====== Data to examine ======

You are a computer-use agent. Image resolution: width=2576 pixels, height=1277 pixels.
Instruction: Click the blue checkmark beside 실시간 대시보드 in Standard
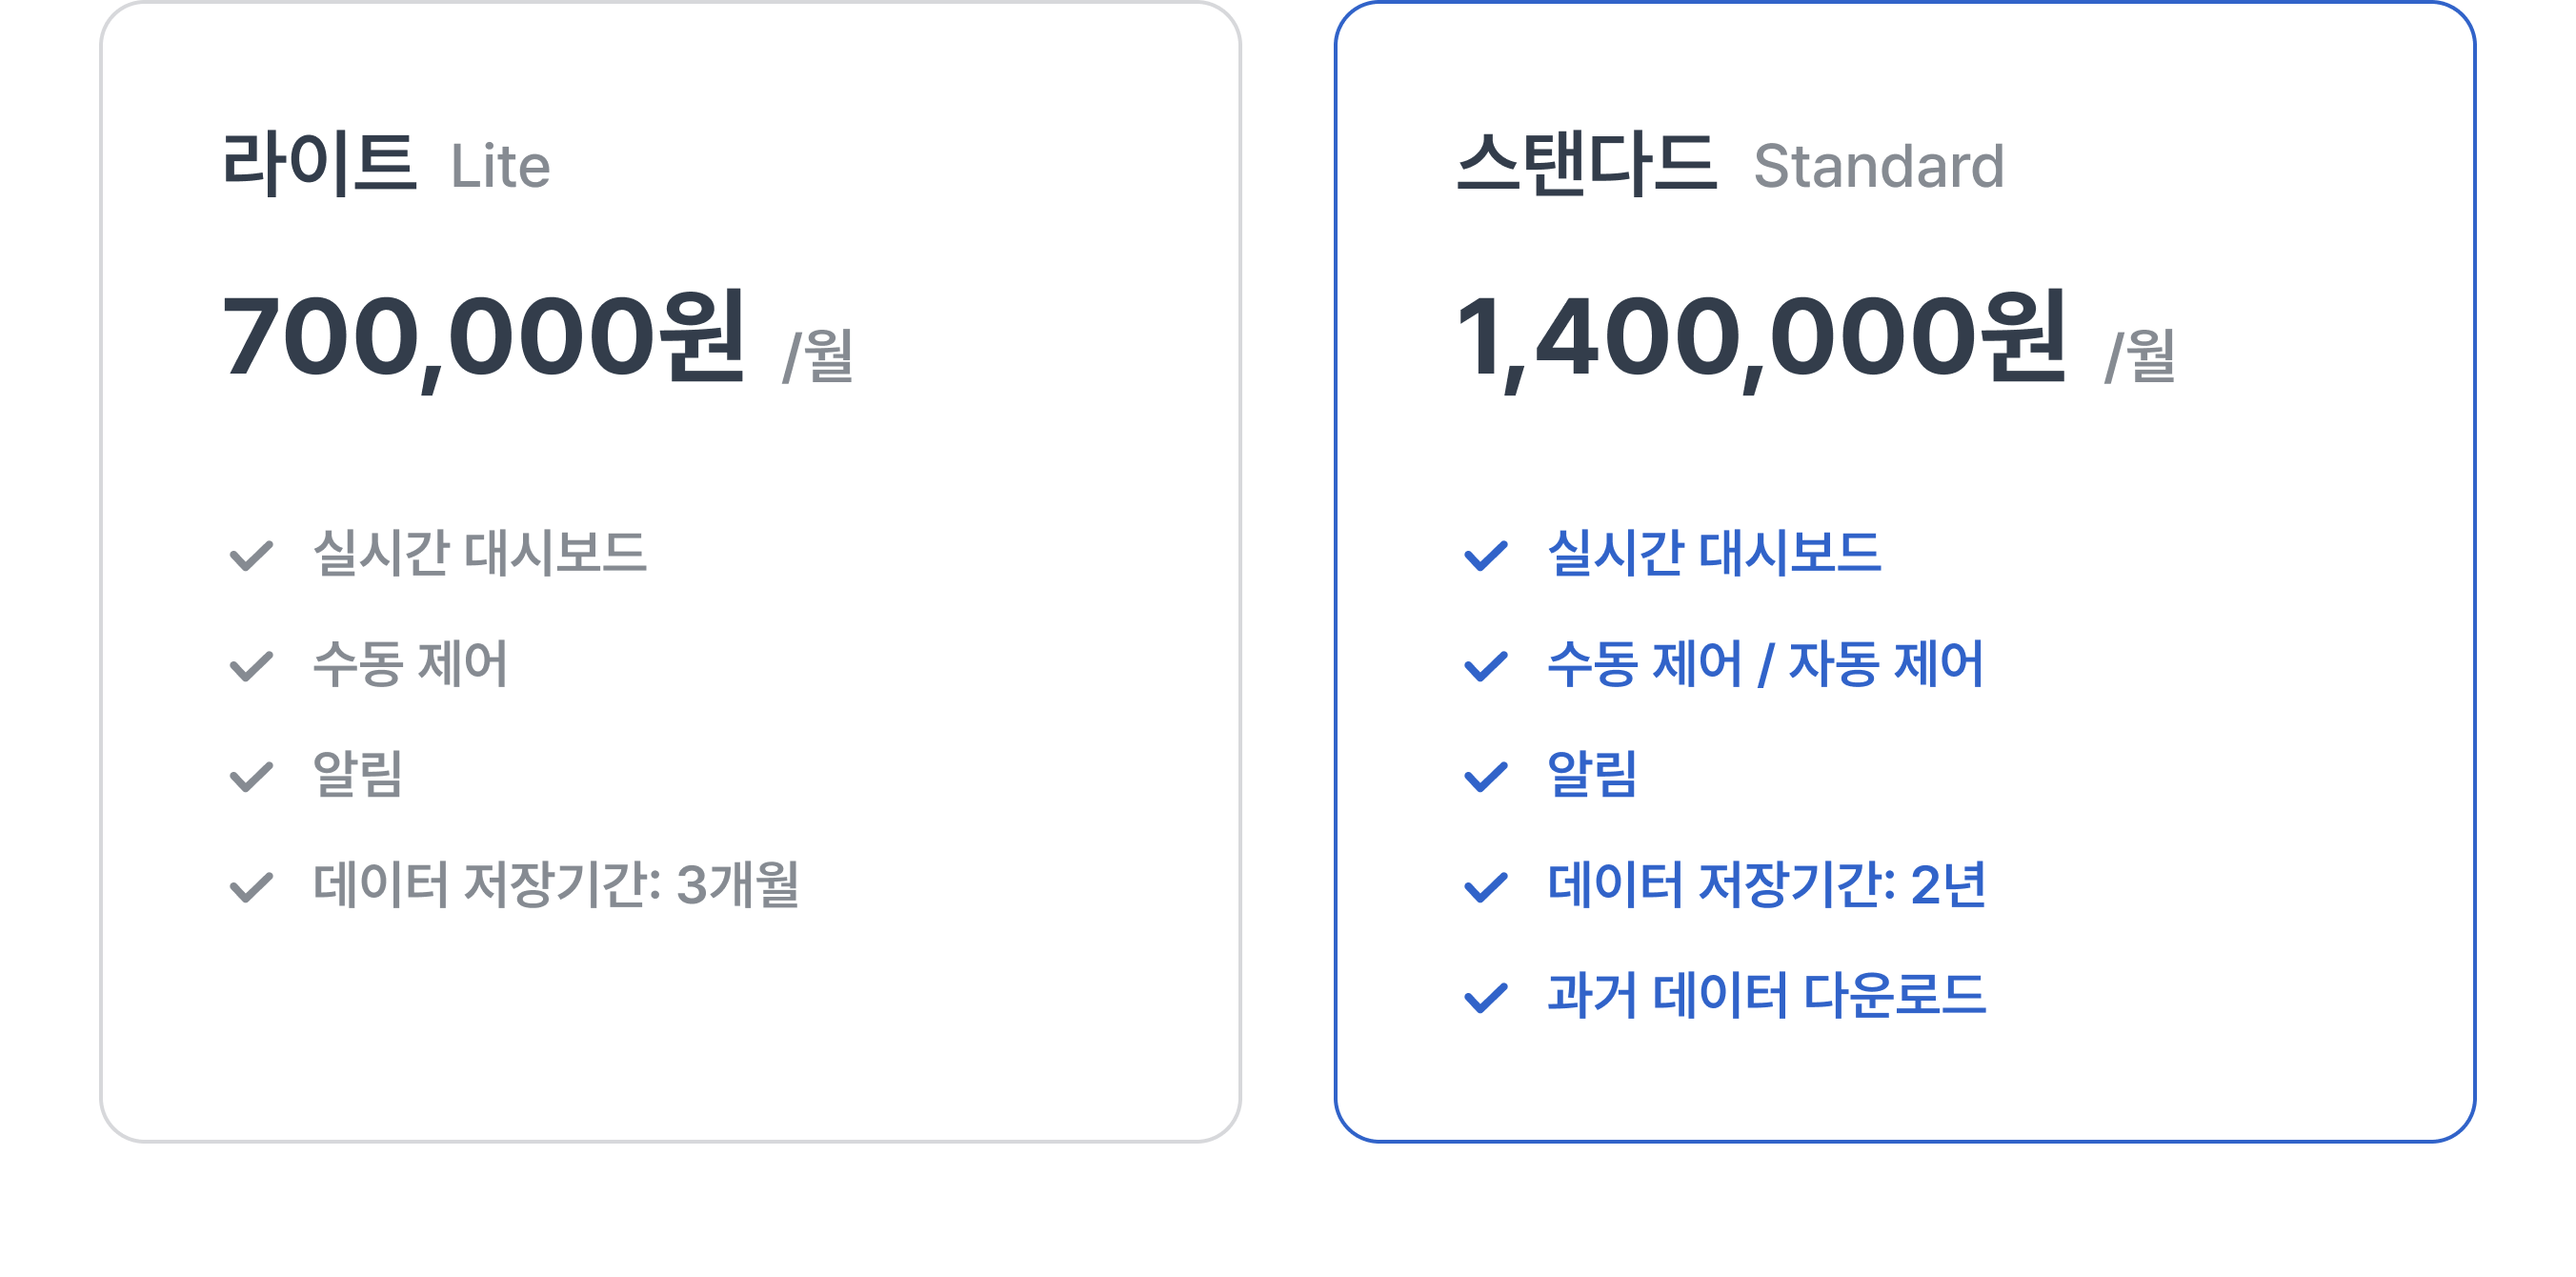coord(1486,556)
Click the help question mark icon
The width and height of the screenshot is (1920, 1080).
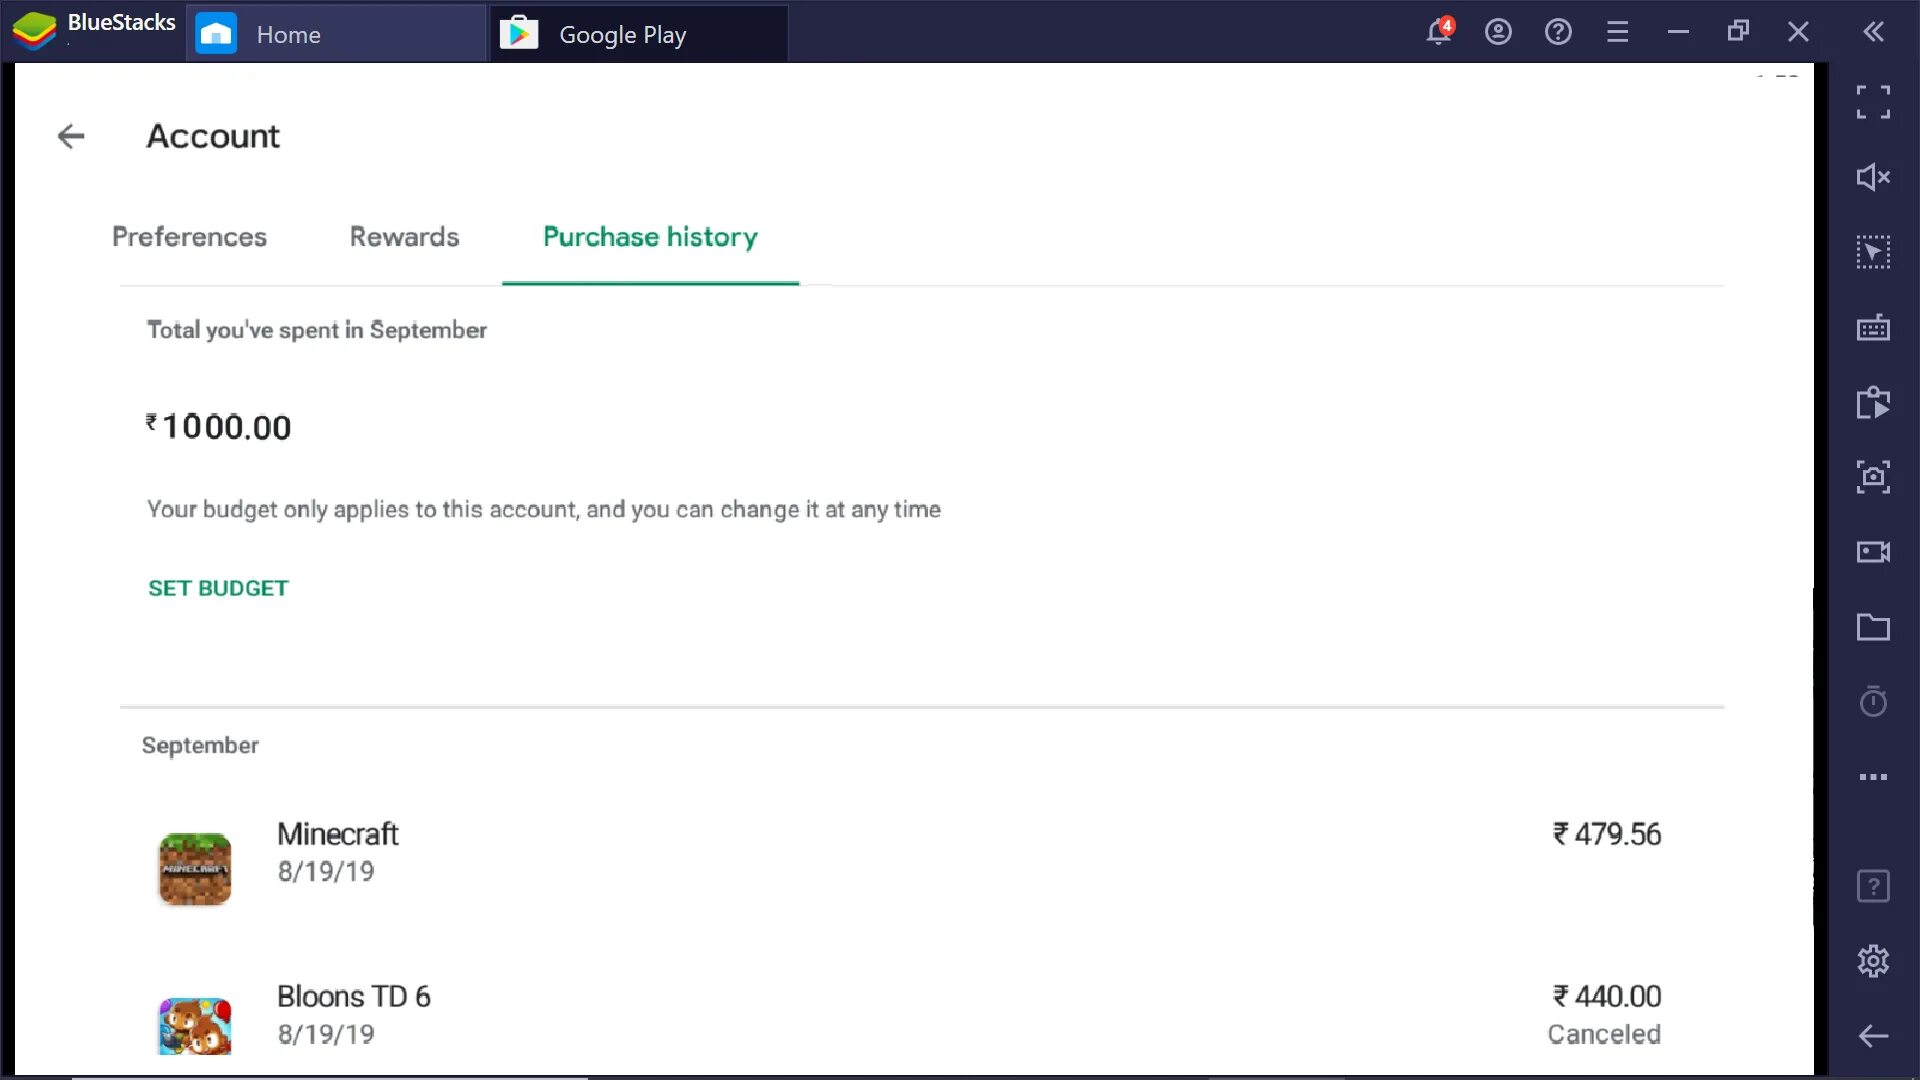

======

Exercise directions -> Among the entries above, how many lines include "height"? State the number and nothing else.

Task answer -> 2